-- Excerpted data follows --
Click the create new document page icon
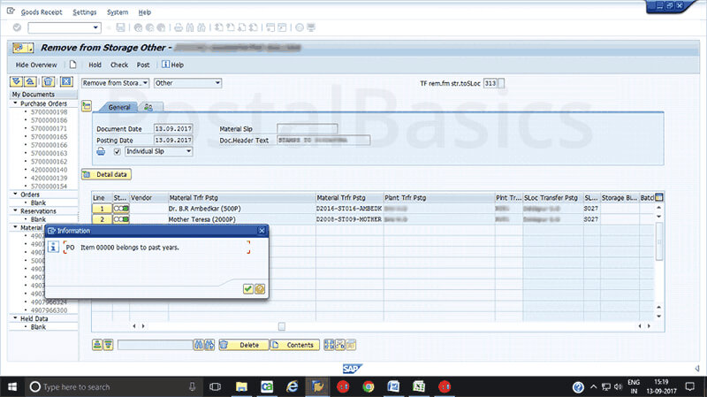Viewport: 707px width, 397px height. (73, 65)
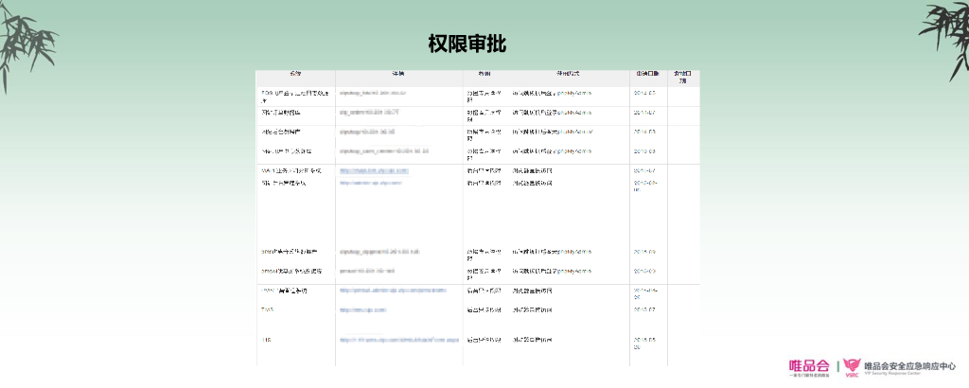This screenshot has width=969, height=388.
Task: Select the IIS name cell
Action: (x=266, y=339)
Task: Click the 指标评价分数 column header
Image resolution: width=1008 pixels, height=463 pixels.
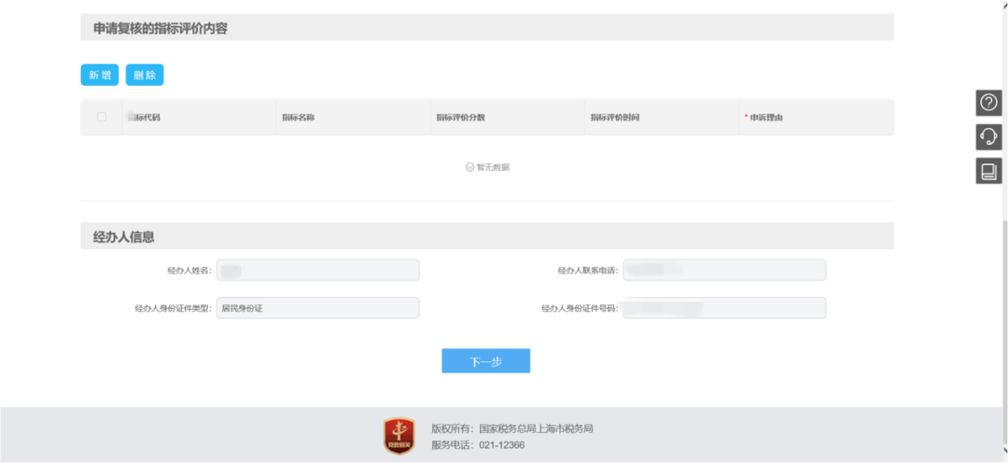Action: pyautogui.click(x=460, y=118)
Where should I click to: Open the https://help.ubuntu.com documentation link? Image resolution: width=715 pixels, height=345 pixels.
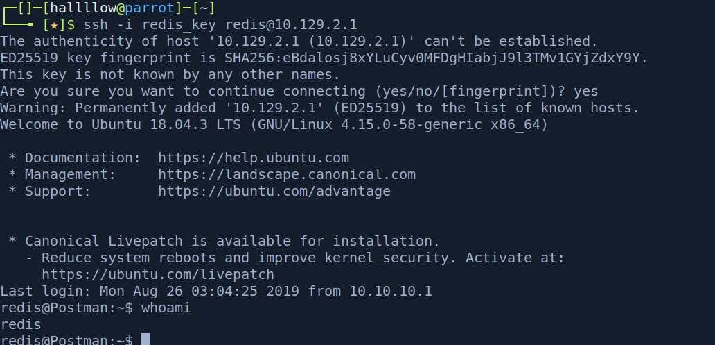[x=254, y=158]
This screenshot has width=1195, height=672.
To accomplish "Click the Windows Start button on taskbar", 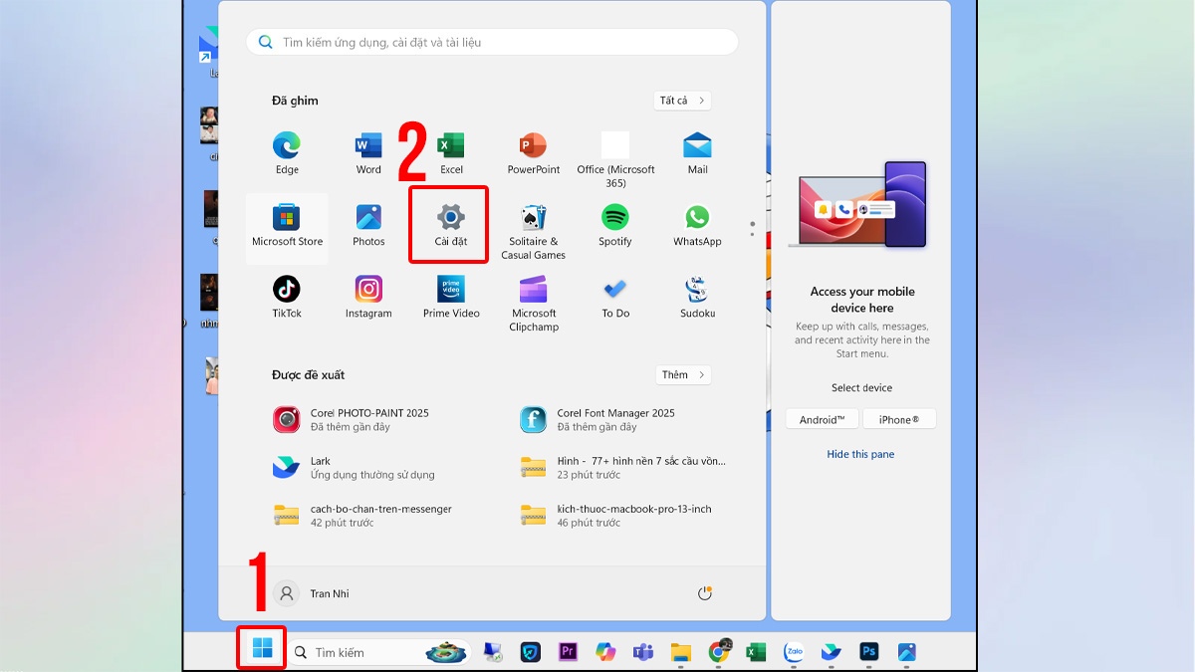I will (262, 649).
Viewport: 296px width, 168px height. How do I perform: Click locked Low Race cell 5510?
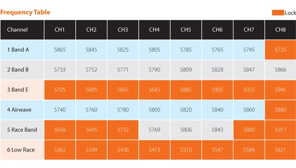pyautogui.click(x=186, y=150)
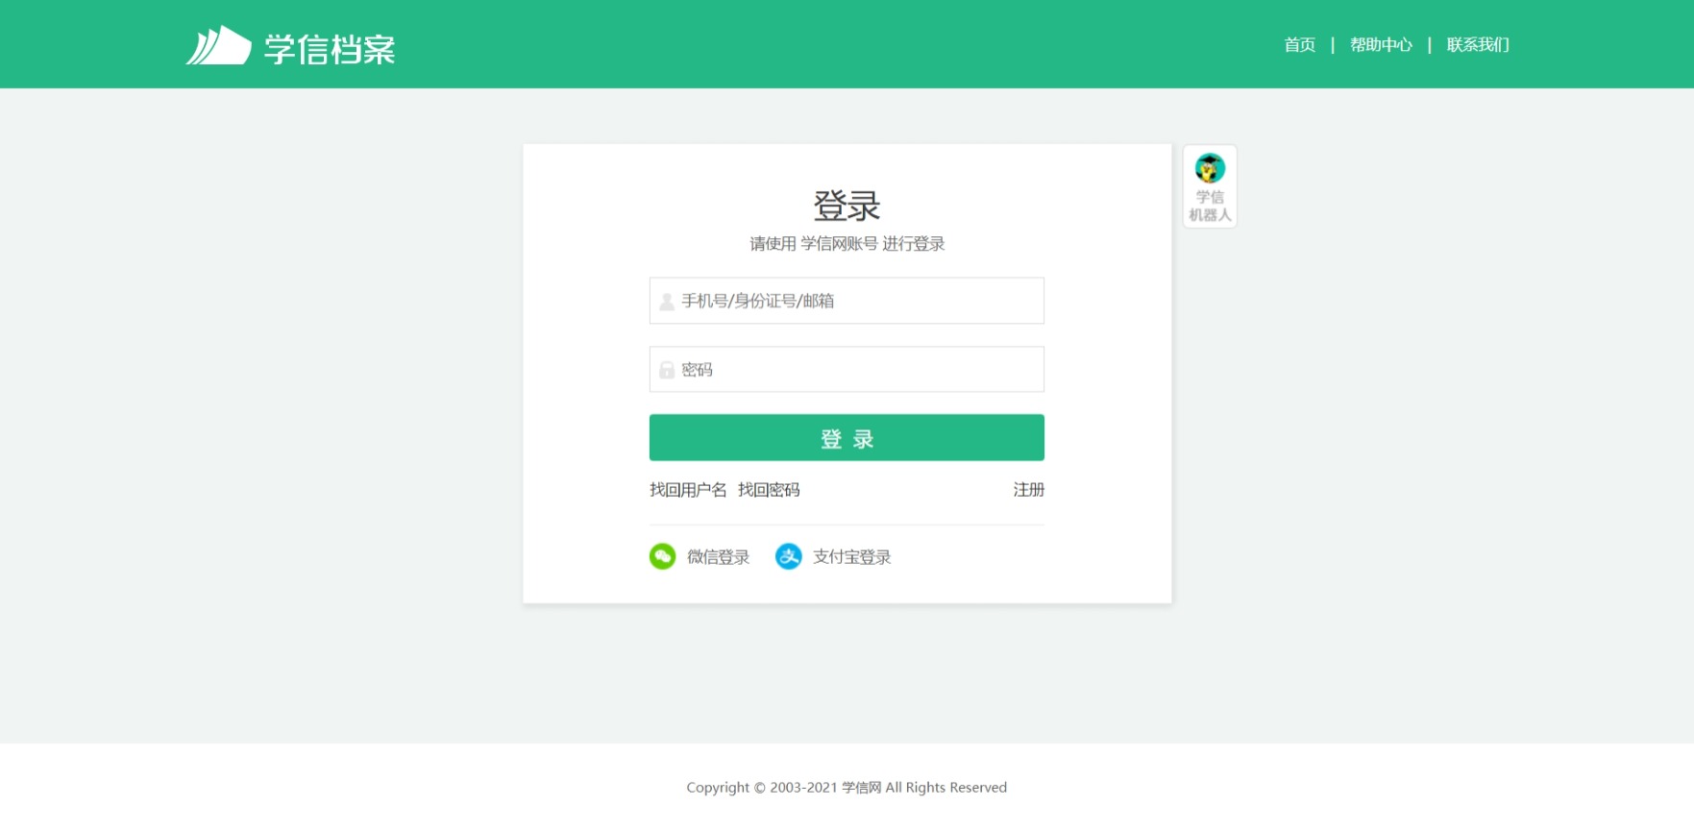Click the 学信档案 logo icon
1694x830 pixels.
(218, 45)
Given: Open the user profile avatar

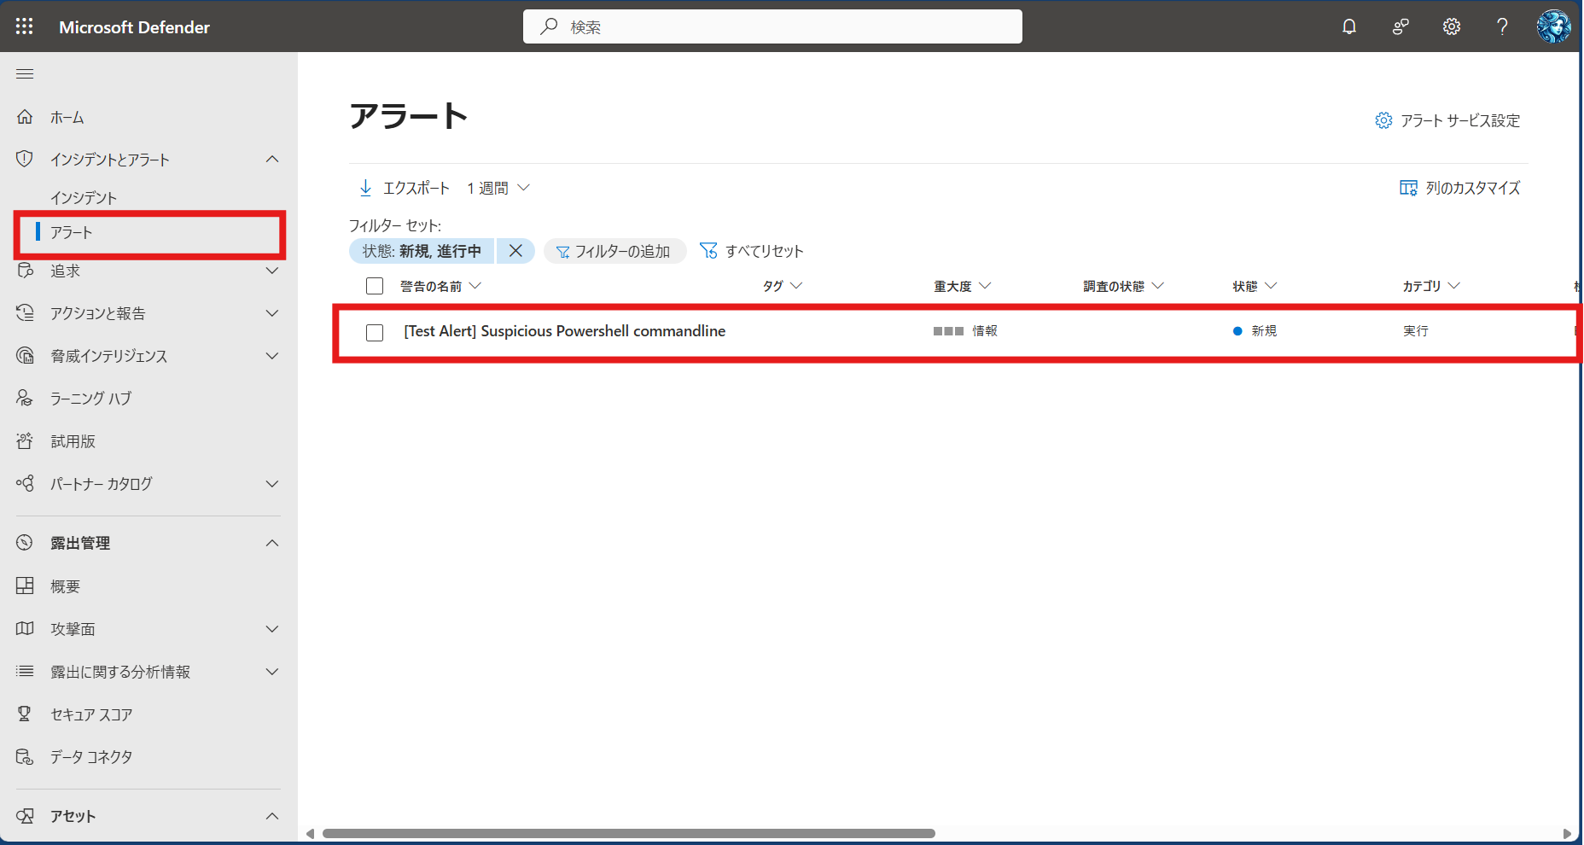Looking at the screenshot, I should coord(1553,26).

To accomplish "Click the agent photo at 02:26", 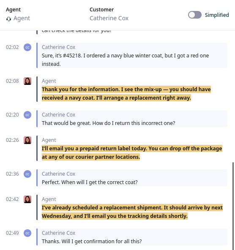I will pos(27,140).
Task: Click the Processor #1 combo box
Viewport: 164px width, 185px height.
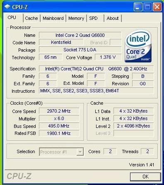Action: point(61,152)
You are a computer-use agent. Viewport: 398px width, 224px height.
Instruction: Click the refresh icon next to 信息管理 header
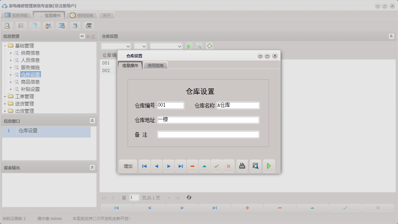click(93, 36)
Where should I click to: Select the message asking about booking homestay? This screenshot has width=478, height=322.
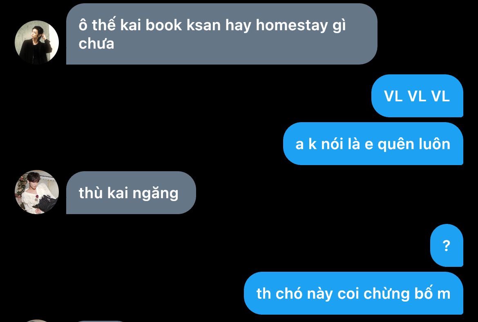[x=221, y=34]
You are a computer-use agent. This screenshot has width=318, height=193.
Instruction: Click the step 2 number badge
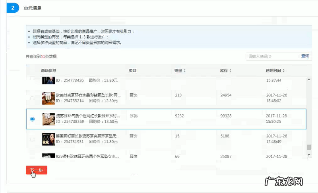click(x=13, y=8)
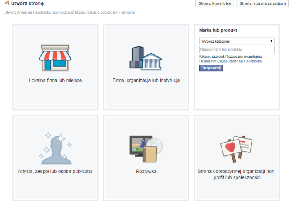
-- Excerpted data concluded --
Task details — Of the lines above, show those in which "computer" appears.

Answer to this task —
You are a computer-use agent. Viewport: 398px width, 224px height.
You are a computer-use agent. This screenshot has width=318, height=193.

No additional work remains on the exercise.